Day: April 6, 2008

Alas, almost one month of Sundays of me not reading. Though, I will be back on the horse next week. No updates really. I still have been reading Count of Monte Cristo for six weeks in email installments, and I have not touched Othello for two weeks. I know it ruins the purpose of a Sunday Salon wherein I don’t actually read, but I do like blogging and the wonderful visitors I get through the Salon.

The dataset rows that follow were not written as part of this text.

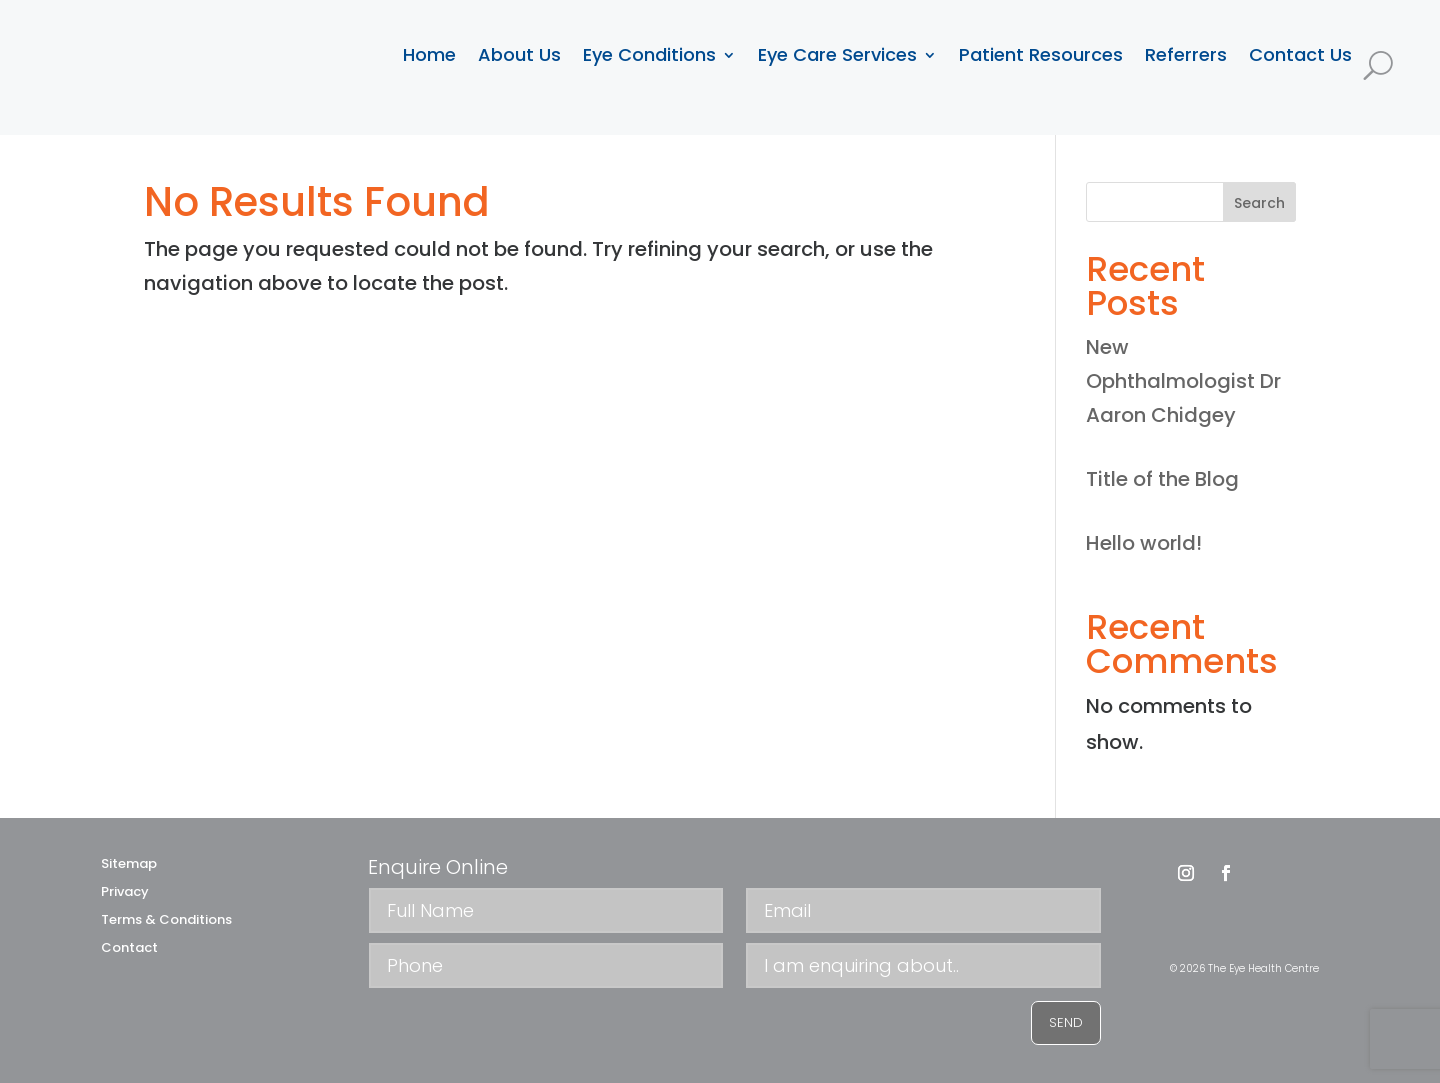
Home (429, 54)
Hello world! (1144, 543)
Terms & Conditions (166, 919)
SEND (1066, 1022)
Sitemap (129, 863)
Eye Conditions (649, 54)
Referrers (1186, 54)
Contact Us (1300, 54)
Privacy (125, 891)
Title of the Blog (1162, 479)
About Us (519, 54)
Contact (129, 947)
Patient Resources (1041, 54)
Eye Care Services (837, 54)
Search (1259, 203)
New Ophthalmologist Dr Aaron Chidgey (1183, 381)
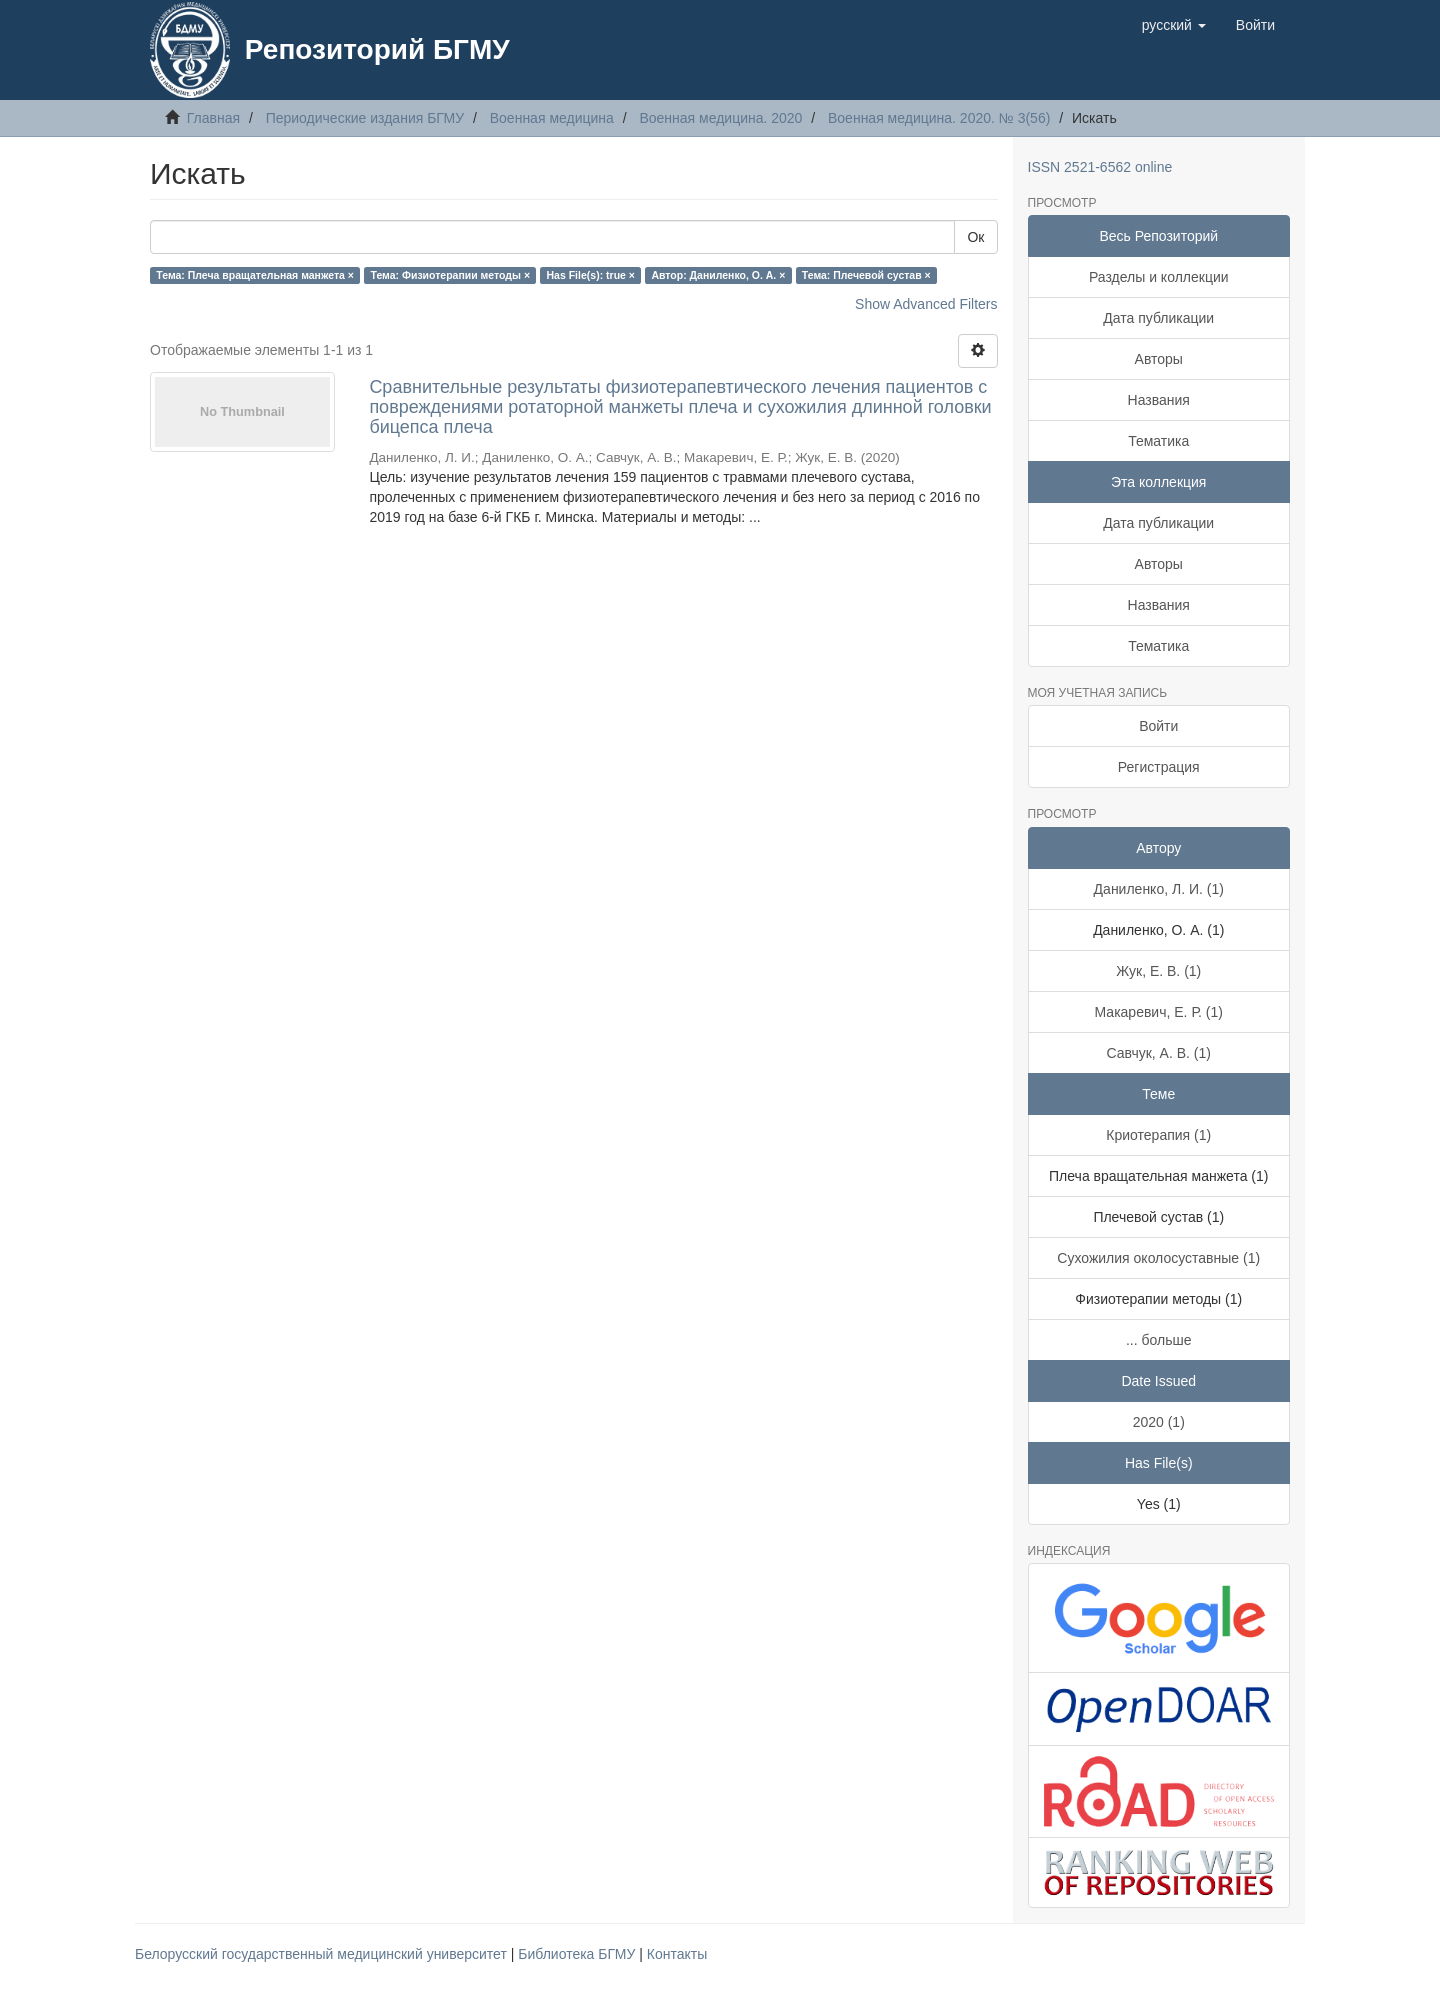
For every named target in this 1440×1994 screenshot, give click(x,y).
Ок (975, 237)
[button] (1174, 25)
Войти (1158, 726)
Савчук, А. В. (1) (1159, 1053)
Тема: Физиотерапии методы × (450, 275)
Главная (213, 118)
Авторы (1159, 359)
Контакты (677, 1954)
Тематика (1158, 441)
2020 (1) (1159, 1422)
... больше (1159, 1340)
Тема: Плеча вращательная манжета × (255, 275)
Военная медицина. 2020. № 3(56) (939, 118)
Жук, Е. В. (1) (1158, 971)
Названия (1159, 400)
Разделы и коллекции (1159, 277)
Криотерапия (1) (1158, 1135)
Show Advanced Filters (926, 304)
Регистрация (1159, 767)
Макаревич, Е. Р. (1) (1159, 1012)
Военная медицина (552, 118)
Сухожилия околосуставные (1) (1158, 1258)
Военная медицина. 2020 (720, 118)
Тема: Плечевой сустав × (866, 275)
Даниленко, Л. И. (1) (1159, 889)
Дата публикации (1158, 318)
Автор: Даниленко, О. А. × (718, 275)
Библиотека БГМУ (578, 1954)
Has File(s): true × (591, 275)
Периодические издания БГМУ (365, 118)
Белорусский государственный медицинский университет (323, 1954)
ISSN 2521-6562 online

Since the discussion last week worked so well, I encountered another topic I would like to pose the Salonists. Recently, I stumbled upon message board postings about visualization. To my surprise some people don’t visualize books or at least not the degree that others do. I think for the most part people do, but this got to me thinking about how each of us visualize the words we read. If the author is not very descriptive, do you fill in the blanks about the characters’ physical looks, locations, etc.? Even if the writer describes something, does your image of the location change? To what degree? Do film or tv adaptations change the way you read books if you’ve seen the movie/know who has been casted? This of course can lead into questions about adaptations and the visuals from your mind: are they usually more or less the same or drastically different than you would have thought/if you made the adaptation?

For my part, I visualize and do feel in blanks. When reading books that have not been adapted or I have not idea of their adaptations, the characters end up looking like no one I know. I rarely put actors in this movie either so many of my characters end up “generic” looking unless they are described as extraordinarily attractive. It does end up like a movie in my head much like the way I dream. I fill the landscape better than I do clothing or style. The fact that I do watch so many films and remember my dreams contribute to easy and vivid visualization of books.

On another topic of books, my friend L and I decided to have a mini book club this summer between the two of us. She is one of the few friends of mine that is an avid reader. As a Classics and Latin student, she’s more advanced than me in classic and ancient works, but I’ve read more contemporary works than she has. Though, we both share similar authors and tastes. In any case, we wanted to read and discuss some books neither of us had read/finished. Yes, as if I don’t have enough books to read with all the challenges going on. Though, most of these books can be cross posted, in one of my challenges, and one of the reasons we selected some of them is because we own most of them. There is no way we are going to go through the list, but I am posting it here for fun.

  • Don Quixote by Cervantes
  • Crime and Punishment by Fyodor Dostoevsky
  • Philip K. Dick’s Minority Report and other stories
  • The Name of the Rose by Umberto Eco
  • Guns, Germs, and Steel by Jared Diamond
  • Bleak House by Charles Dickens
  • Jonathan Strange and Mr. Norrell
  • Cryptonomicon by Neal Stephenson
  • Ernest Hemingway’s For Whom The Bell Tolls
  • Thomas Mann: Death in Venice, The Magic Mountain, other stuff
  • Lady Chatterly’s Lover by D. H. Lawrence
  • The Kretuzer Sonata by Leo Tolstoy
  • North and South by Elizabeth Gaskell

Literary Links:

How to Dry a Wet Book

Guys Read – This relates to my post about finding a mate who reads, but this is a site that encourages and support guys reading by giving them suggestions. It’s good if you have little boys who aren’t too keen on reading either.